Marie-José Béguelin met en relation l’affirmation sentimentale voire mélancolique de Proust « Or l’absence d’une chose, ce n’est pas un simple manque partiel, c’est un bouleversement de tout le reste, c’est un état nouveau qu’on ne peut prévoir dans l’ancien » (p. 71) et l’analyse pertinente de Saussure : « Il s’agit toujours du jeu de différences ; dès qu’il se perd une des différences, le jeu des autres n’est plus le même » (p. 75). Ce que M.-J. Beguelin appelle « l’illusion de Swann » est une perte et c’est un moment fondamental. Toute perte d’illusion a son côté profondément bénéfique au-delà de son côté immédiatement douloureux. Ici ce moment est fondamental car il est, je dirai structural : ce n’est plus l’objet désigné comme absent qui compte, la personne aimée, une marque linguistique ; continuer de le désigner donne l’illusion de le constituer en soi mais ce qui compte réellement ce sont les liens entre les objets et les pôles, ce sont ces liens qui se transforment et qui constituent, de fait, la dynamique d’un ensemble, d’un système de langage, comme celui des relations humaines.

Sous ce mot-vignette – « absence » –, je pourrai aussi évoquer – de biais – la présence-absence du terme « inconscient » chez Saussure (art. d’A.-G. Toutain). Présence du mot, absence du concept sous sa signification actuelle freudienne. Mais cela nous dit, à part bien entendu tout un développement possible sur les changements de paradigmes représentés par un mot, que le mot « absence » n’est pas une absence, comme le mot « blanc » n’est pas blanc. Une absence est toujours une présence en creux, donc une présence, antérieure, ailleurs, remarquée, sinon marquée. Or, n’est-ce pas de cela, de ce processus que s’occupe la linguistique ?

- [CONSIGNE]:
Recopiez intégralement l'extrait ci-dessus sur l'absence chez Proust et Saussure, sans y changer un seul mot.

- [DONNÉES FOURNIES]:
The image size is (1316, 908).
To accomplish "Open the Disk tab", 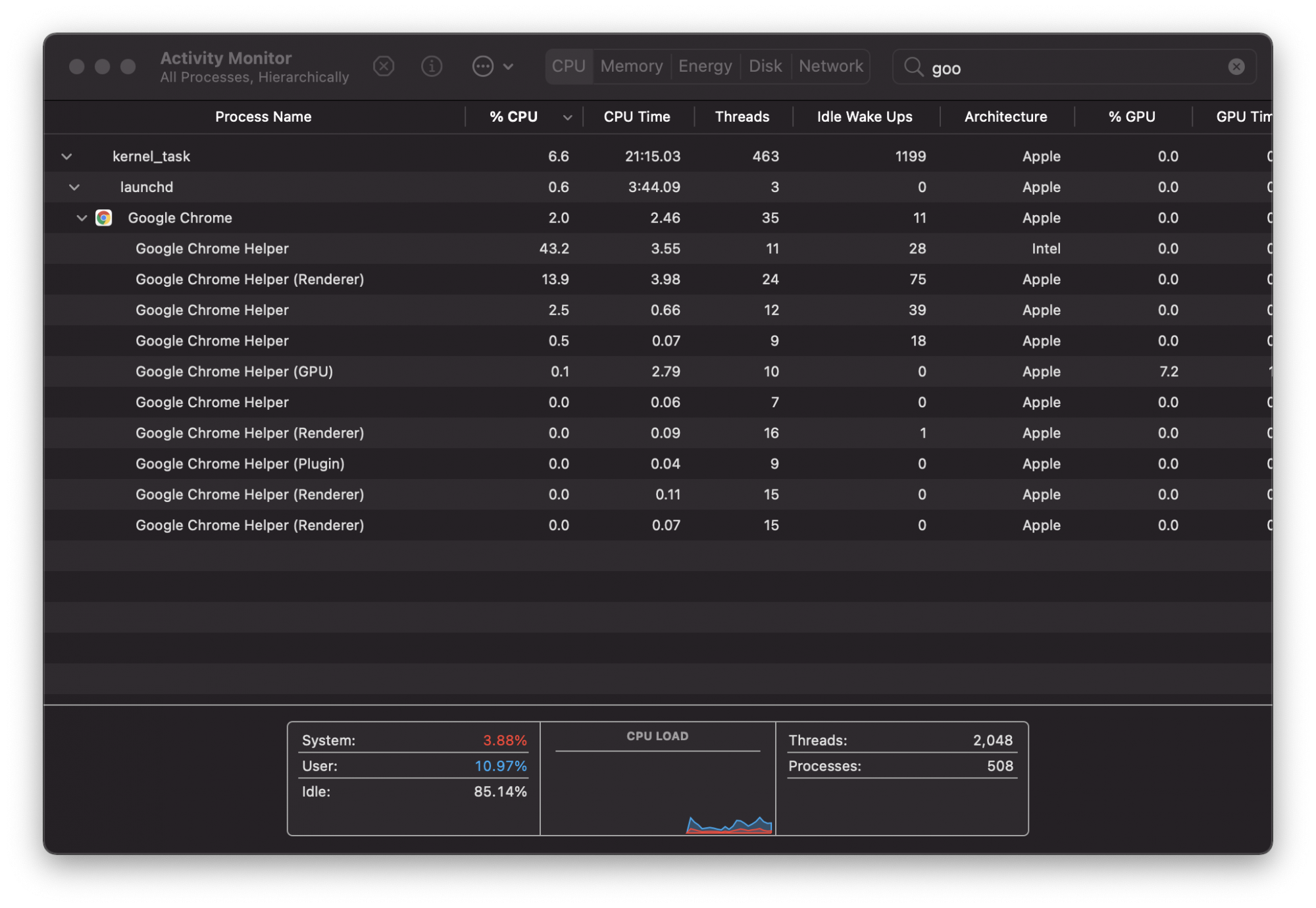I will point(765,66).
...
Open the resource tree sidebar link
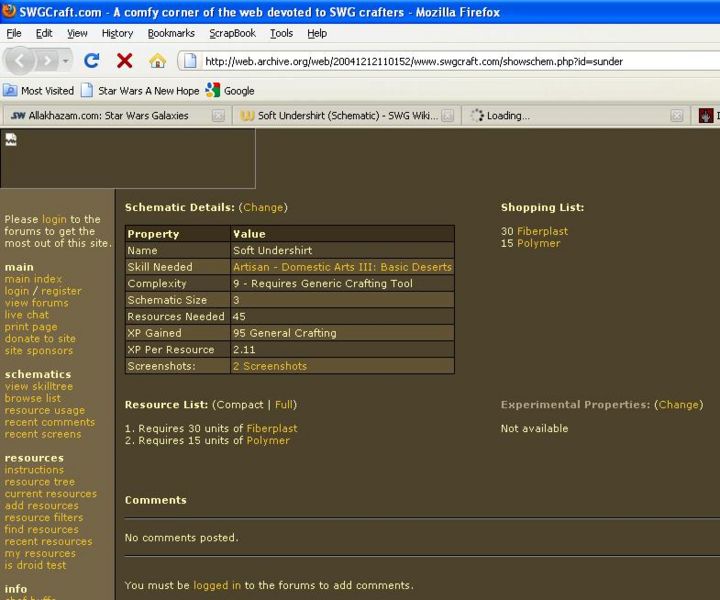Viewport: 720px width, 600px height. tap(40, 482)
---
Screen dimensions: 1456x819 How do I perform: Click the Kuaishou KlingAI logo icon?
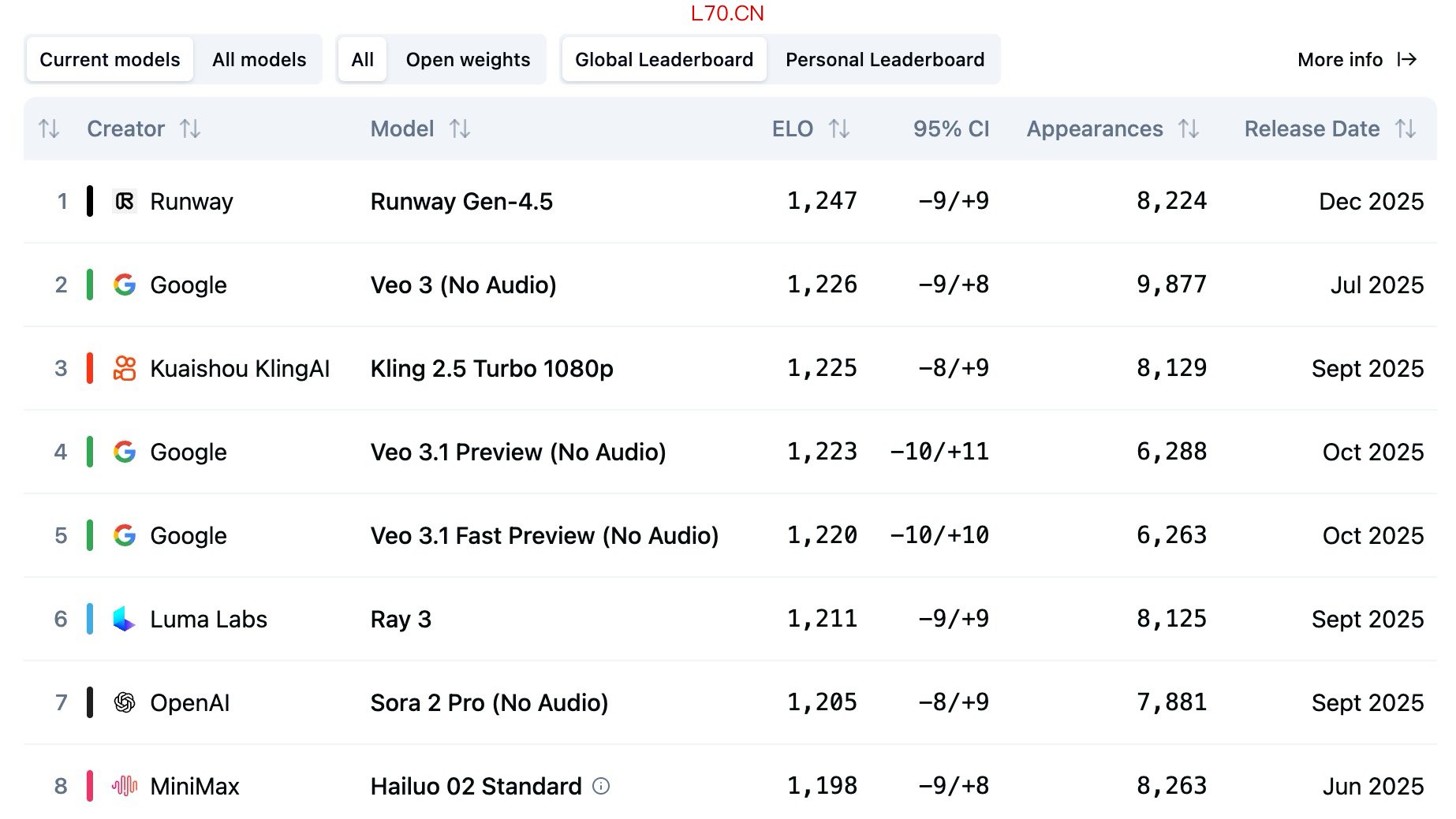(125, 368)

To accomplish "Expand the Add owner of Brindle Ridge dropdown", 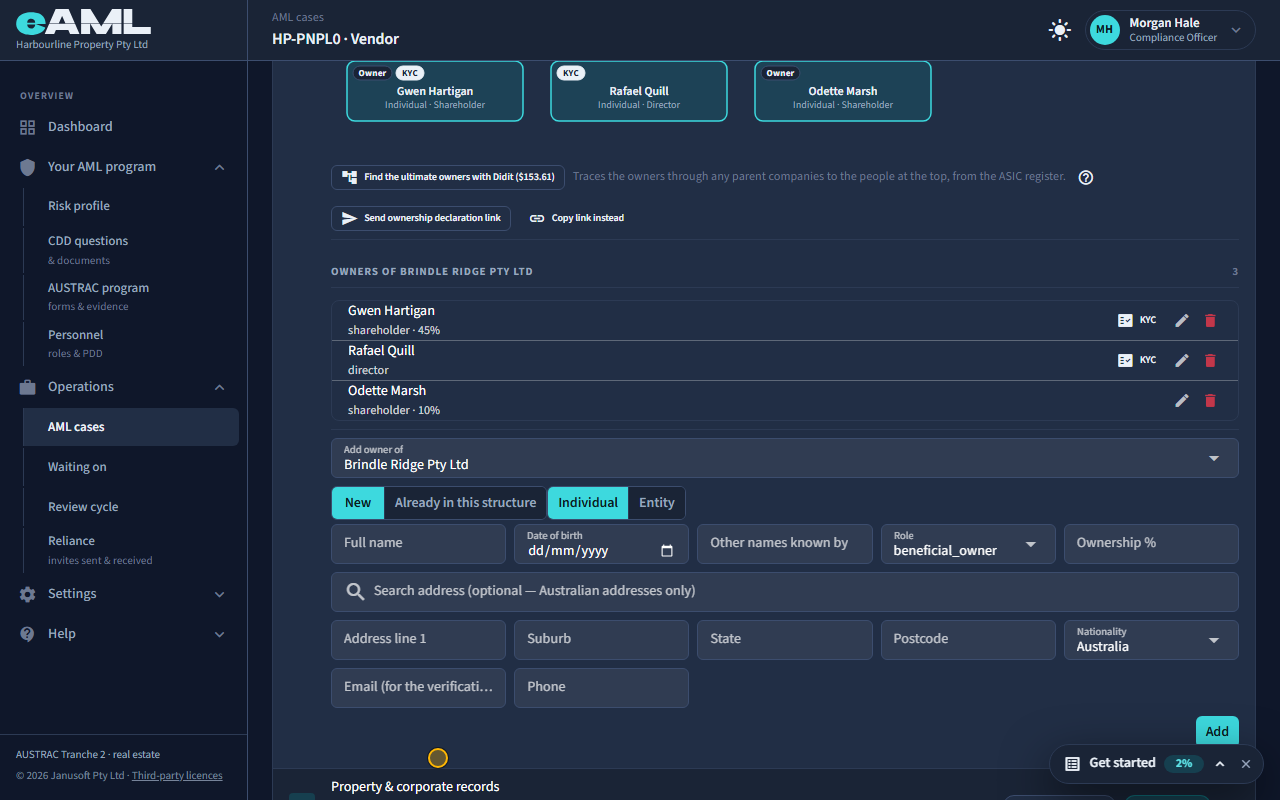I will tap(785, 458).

- [CORRIGÉ]:
Marie-José Béguelin met en relation l’affirmation sentimentale voire mélancolique de Proust « Or l’absence d’une chose, ce n’est pas un simple manque partiel, c’est un bouleversement de tout le reste, c’est un état nouveau qu’on ne peut prévoir dans l’ancien » (p. 71) et l’analyse pertinente de Saussure : « Il s’agit toujours du jeu de différences ; dès qu’il se perd une des différences, le jeu des autres n’est plus le même » (p. 75). Ce que M.-J. Beguelin appelle « l’illusion de Swann » est une perte et c’est un moment fondamental. Toute perte d’illusion a son côté profondément bénéfique au-delà de son côté immédiatement douloureux. Ici ce moment est fondamental car il est, je dirai structural : ce n’est plus l’objet désigné comme absent qui compte, la personne aimée, une marque linguistique ; continuer de le désigner donne l’illusion de le constituer en soi mais ce qui compte réellement ce sont les liens entre les objets et les pôles, ce sont ces liens qui se transforment et qui constituent, de fait, la dynamique d’un ensemble, d’un système de langage, comme celui des relations humaines.

Sous ce mot-vignette – « absence » –, je pourrai aussi évoquer – de biais – la présence-absence du terme « inconscient » chez Saussure (art. d’A.-G. Toutain). Présence du mot, absence du concept sous sa signification actuelle freudienne. Mais cela nous dit, à part bien entendu tout un développement possible sur les changements de paradigmes représentés par un mot, que le mot « absence » n’est pas une absence, comme le mot « blanc » n’est pas blanc. Une absence est toujours une présence en creux, donc une présence, antérieure, ailleurs, remarquée, sinon marquée. Or, n’est-ce pas de cela, de ce processus que s’occupe la linguistique ?